BRIEF 1:
Reproduce the part of the inflation targeting summary from "PhD, Associate Professor, Széchenyi" to "2013/4 (p. 434-451.)", inclusive.

SUPPLIED PASSAGE:
'''

PhD, Associate Professor, Széchenyi István University, Győr, Kautz Gyula Faculty of Economics, Department of Economic Analyses
PhD, Associate Professor, Faculty of Economics and Business Administration, University of Szeged, Institute of Economics and Economic Development
Published in: Public Finance Quarterly 2013/4 (p. 434-451.)
Summary: In developed countries, independent central banks control monetary policy. The goals and instruments of monetary policy are taught in every economics course; however, at times theory fails to work perfectly in practice. In our paper, we review the system of inflation targeting applied by the Hungarian central bank in the past ten years, as well as the modelling framework supporting the making of monetary policy decisions. Many input variables of inflation forecast models are traded commodities. This is why we asked ourselves whether central bank analysts could have given more precise projections on these variables than market players. We used appropriate statistical (stationarity) tests for the time series of a number of variables, running approximately 50,000 tests. Based on the tests, we concluded that input variables dominantly follow a random walk process on the time horizon of inflation targeting, thereby their future values cannot be predicted. Our final conclusion is that based on erroneous forecasts, the central bank could even have made incorrect monetary policy decisions, thereby driving the Hungarian economy in an undesired direction.

'''

PROVIDED INFORMATION:
'''

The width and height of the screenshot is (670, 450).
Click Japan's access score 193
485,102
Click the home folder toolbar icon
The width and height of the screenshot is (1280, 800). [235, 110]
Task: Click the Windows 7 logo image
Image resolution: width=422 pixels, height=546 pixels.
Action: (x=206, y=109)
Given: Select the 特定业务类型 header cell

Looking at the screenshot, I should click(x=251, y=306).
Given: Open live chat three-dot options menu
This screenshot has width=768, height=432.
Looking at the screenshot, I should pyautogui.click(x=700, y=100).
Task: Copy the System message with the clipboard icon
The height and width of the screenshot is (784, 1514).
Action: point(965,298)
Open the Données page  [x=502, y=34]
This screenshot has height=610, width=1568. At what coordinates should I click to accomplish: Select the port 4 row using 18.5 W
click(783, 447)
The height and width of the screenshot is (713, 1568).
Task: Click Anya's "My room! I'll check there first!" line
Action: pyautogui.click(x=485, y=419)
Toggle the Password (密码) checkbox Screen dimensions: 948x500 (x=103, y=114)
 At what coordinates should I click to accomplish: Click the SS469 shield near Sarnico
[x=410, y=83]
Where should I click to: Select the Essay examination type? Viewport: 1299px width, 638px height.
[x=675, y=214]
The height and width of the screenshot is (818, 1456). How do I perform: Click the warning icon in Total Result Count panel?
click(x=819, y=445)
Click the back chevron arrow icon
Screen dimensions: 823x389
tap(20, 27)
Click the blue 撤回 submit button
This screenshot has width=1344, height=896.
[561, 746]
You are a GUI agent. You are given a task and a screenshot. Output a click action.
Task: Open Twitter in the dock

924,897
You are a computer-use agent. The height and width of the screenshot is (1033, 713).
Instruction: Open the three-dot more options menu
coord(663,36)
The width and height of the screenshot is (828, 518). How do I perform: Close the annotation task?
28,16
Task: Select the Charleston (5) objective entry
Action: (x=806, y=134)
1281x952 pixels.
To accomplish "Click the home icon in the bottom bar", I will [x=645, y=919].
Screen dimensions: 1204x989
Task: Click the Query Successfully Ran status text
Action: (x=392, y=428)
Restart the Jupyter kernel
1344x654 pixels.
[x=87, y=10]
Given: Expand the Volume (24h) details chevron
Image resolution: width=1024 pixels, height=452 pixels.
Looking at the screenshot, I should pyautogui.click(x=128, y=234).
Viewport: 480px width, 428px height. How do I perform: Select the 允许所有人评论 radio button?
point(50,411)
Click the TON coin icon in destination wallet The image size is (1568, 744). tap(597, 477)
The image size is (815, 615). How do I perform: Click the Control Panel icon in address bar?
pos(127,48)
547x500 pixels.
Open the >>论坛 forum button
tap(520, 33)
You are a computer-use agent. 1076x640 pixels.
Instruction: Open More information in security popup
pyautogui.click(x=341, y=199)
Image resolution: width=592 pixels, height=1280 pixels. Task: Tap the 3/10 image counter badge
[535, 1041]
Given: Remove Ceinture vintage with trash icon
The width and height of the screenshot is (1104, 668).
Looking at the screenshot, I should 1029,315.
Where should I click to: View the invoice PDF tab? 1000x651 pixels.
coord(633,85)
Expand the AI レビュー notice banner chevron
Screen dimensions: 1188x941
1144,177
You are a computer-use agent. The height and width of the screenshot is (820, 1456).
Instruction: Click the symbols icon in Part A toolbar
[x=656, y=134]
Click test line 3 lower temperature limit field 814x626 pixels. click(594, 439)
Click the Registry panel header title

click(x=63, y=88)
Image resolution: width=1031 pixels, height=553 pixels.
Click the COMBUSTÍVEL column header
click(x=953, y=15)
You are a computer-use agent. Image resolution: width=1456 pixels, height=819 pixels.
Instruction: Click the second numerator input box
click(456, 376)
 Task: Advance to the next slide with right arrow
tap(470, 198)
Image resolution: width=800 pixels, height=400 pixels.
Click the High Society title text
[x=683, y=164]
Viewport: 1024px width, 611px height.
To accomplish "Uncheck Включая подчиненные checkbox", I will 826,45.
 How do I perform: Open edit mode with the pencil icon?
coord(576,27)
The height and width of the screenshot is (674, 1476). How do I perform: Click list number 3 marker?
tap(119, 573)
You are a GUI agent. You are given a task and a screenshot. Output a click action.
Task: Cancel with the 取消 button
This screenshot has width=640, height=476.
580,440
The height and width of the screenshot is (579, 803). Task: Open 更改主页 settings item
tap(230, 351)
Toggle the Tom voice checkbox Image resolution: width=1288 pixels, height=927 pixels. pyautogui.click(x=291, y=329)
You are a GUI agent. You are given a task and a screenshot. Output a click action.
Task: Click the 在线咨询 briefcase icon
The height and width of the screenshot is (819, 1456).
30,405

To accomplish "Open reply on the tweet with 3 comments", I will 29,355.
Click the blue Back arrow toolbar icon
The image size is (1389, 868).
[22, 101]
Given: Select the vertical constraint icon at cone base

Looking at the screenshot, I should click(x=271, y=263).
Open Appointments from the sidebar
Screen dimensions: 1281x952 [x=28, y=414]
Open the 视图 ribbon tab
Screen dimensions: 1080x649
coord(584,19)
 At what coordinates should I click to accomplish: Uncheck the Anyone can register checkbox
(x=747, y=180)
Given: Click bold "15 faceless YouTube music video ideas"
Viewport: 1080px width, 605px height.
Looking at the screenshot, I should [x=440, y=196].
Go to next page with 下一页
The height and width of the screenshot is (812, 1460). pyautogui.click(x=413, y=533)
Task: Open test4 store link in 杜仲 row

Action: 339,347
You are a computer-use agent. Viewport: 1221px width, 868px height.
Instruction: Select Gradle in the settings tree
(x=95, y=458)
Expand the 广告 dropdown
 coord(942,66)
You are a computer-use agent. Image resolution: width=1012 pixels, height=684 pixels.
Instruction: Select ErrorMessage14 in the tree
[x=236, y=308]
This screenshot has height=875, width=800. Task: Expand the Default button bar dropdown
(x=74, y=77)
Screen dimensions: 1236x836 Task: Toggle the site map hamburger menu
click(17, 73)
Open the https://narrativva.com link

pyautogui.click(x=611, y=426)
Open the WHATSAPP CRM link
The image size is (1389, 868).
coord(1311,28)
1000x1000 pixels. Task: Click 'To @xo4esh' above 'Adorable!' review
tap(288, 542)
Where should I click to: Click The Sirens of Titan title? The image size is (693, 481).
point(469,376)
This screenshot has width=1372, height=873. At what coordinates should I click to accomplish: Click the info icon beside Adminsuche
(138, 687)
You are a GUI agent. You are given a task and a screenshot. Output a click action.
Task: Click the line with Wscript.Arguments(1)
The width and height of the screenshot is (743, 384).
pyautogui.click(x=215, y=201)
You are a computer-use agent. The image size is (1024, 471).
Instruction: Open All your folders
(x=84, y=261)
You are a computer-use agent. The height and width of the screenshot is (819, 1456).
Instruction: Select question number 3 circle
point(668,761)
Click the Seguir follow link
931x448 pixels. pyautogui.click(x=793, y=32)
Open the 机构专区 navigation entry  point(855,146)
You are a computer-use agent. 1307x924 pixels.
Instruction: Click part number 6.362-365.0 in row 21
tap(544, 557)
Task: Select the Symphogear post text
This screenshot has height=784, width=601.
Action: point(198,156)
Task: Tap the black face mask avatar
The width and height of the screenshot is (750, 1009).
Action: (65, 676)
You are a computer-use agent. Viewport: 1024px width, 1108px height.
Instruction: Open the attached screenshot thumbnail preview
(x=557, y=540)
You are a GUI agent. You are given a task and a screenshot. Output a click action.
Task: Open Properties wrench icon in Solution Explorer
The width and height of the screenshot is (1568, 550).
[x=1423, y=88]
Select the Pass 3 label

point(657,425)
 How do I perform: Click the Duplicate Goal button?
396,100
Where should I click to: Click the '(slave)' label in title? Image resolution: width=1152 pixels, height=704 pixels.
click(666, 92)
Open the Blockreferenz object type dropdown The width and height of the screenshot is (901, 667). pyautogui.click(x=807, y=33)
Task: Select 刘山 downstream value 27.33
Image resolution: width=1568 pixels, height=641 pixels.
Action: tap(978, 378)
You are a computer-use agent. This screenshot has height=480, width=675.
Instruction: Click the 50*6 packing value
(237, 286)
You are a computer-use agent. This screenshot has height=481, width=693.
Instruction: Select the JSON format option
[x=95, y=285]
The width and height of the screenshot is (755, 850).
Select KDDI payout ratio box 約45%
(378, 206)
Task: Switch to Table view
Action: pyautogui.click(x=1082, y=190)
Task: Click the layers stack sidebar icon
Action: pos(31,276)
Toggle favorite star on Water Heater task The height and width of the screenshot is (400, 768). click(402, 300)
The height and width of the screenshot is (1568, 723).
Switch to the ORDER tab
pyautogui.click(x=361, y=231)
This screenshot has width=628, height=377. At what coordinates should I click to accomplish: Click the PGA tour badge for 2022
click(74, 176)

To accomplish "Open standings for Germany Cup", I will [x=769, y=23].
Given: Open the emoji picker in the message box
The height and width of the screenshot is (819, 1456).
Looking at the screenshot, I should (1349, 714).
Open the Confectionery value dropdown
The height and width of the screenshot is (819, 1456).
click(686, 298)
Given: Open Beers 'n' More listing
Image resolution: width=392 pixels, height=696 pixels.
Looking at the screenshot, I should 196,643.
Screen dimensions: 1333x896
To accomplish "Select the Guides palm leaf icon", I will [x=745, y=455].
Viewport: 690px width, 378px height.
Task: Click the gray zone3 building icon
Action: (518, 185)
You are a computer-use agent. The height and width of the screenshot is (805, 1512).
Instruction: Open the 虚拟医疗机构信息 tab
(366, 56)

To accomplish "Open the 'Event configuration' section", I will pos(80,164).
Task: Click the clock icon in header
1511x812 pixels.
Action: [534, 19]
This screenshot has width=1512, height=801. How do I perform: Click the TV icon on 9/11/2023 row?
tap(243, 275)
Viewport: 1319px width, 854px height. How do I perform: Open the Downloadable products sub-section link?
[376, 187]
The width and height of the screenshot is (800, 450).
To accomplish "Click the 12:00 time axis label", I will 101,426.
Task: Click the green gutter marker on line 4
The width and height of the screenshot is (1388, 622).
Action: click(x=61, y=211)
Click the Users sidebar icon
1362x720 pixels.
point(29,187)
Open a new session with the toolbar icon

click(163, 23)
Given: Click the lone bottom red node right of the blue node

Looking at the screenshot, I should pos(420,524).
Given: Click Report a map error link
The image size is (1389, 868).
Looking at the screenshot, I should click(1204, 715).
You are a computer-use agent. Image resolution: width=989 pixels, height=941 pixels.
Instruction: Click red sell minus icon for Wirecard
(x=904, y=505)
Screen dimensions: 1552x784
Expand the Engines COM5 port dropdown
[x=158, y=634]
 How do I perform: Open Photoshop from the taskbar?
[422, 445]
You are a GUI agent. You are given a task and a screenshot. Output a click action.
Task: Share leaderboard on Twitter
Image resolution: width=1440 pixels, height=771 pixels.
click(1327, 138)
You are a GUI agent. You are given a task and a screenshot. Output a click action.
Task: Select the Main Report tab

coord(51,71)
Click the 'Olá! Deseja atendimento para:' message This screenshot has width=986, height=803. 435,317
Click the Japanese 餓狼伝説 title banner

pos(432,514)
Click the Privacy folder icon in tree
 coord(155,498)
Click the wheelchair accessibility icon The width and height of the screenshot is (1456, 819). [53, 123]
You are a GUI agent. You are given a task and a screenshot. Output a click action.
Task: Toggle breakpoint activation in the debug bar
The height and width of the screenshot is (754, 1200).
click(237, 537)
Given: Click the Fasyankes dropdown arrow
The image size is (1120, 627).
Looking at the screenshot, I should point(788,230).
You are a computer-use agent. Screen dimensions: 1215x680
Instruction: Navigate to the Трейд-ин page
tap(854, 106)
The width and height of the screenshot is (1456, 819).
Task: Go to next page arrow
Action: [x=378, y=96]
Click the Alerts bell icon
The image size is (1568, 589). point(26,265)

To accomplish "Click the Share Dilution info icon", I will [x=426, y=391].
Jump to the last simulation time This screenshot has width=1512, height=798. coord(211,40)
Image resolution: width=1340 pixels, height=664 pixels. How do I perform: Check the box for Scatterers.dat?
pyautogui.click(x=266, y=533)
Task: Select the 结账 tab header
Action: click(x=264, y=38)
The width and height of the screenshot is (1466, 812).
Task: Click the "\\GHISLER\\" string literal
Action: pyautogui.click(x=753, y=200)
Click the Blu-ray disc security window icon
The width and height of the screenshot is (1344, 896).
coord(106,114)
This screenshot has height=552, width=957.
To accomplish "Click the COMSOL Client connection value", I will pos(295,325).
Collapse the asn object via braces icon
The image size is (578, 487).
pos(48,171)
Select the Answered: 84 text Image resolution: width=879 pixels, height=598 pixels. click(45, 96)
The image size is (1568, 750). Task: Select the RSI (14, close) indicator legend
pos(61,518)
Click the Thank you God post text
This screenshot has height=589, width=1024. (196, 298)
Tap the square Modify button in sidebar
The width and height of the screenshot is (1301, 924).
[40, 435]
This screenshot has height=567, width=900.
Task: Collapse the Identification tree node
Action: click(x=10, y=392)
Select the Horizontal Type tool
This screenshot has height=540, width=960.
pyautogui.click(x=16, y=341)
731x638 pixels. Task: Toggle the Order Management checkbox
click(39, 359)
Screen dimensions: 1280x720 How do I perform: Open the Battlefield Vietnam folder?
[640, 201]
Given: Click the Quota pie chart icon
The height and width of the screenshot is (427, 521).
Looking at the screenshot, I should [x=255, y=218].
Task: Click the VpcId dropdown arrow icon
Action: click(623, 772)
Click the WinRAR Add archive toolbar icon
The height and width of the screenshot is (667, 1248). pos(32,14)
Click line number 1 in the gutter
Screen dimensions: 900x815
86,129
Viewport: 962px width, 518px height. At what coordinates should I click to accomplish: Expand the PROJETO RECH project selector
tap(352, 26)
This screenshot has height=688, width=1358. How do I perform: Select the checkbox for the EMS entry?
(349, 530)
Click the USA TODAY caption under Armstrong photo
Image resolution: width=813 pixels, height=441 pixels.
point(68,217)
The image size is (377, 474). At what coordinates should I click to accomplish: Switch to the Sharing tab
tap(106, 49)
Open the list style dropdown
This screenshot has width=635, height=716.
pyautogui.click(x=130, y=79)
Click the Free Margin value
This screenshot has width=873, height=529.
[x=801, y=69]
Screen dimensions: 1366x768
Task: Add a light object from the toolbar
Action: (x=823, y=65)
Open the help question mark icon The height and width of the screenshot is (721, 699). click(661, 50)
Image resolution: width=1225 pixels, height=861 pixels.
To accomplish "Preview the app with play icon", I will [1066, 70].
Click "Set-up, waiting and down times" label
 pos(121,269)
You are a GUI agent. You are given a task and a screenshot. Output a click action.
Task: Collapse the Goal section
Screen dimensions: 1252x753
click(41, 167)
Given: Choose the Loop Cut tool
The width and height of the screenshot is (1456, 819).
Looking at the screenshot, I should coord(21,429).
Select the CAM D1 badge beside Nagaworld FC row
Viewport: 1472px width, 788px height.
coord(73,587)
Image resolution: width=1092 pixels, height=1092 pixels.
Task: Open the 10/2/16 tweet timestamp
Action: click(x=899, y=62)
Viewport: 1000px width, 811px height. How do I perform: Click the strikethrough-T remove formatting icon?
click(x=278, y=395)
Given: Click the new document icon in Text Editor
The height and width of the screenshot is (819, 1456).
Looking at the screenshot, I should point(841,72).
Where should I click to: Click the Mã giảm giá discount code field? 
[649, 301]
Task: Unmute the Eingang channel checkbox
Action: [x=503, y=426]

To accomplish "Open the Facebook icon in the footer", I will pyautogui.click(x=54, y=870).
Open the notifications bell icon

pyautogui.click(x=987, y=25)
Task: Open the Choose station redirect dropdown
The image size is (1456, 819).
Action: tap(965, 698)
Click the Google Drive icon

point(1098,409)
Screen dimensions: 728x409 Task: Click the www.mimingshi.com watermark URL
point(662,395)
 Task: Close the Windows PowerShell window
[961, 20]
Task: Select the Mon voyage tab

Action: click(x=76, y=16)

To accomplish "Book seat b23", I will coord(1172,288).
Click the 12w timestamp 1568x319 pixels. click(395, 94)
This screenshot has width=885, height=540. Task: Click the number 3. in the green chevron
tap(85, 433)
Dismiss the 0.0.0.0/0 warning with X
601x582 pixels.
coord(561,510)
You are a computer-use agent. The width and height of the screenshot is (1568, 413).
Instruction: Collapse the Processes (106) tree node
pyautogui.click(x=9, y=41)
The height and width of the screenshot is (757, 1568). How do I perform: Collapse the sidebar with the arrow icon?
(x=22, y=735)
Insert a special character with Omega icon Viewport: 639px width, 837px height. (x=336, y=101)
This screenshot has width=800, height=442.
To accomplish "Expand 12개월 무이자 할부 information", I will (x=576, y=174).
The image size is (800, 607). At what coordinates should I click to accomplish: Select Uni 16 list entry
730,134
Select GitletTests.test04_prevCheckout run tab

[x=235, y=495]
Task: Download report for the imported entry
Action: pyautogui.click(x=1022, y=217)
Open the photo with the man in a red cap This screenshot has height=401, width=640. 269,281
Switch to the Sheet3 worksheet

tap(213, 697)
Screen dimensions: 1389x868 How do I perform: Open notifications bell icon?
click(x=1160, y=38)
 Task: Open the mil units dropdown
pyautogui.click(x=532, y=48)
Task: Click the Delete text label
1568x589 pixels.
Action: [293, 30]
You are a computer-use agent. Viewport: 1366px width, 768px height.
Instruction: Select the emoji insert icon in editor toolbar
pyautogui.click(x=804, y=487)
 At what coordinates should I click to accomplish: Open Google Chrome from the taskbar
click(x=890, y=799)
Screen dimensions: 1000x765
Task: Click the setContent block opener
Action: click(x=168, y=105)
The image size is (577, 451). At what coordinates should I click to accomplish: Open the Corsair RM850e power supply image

'''

BRIEF 2:
Convert the entries, from their first line to the line with "[x=410, y=83]" (both included), into a JSON list of strings with one string per line, omitting blank lines.

FULL OUTPUT 1:
PhD, Associate Professor, Széchenyi István University, Győr, Kautz Gyula Faculty of Economics, Department of Economic Analyses
PhD, Associate Professor, Faculty of Economics and Business Administration, University of Szeged, Institute of Economics and Economic Development
Published in: Public Finance Quarterly 2013/4 (p. 434-451.)

FULL OUTPUT 2:
[
  "The width and height of the screenshot is (670, 450).",
  "Click Japan's access score 193",
  "485,102",
  "Click the home folder toolbar icon",
  "The width and height of the screenshot is (1280, 800). [235, 110]",
  "Task: Click the Windows 7 logo image",
  "Image resolution: width=422 pixels, height=546 pixels.",
  "Action: (x=206, y=109)",
  "Given: Select the 特定业务类型 header cell",
  "Looking at the screenshot, I should click(x=251, y=306).",
  "Given: Open live chat three-dot options menu",
  "This screenshot has width=768, height=432.",
  "Looking at the screenshot, I should pyautogui.click(x=700, y=100).",
  "Task: Copy the System message with the clipboard icon",
  "The height and width of the screenshot is (784, 1514).",
  "Action: point(965,298)",
  "Open the Données page  [x=502, y=34]",
  "This screenshot has height=610, width=1568. At what coordinates should I click to accomplish: Select the port 4 row using 18.5 W",
  "click(783, 447)",
  "The height and width of the screenshot is (713, 1568).",
  "Task: Click Anya's \"My room! I'll check there first!\" line",
  "Action: pyautogui.click(x=485, y=419)",
  "Toggle the Password (密码) checkbox Screen dimensions: 948x500 (x=103, y=114)",
  " At what coordinates should I click to accomplish: Click the SS469 shield near Sarnico",
  "[x=410, y=83]"
]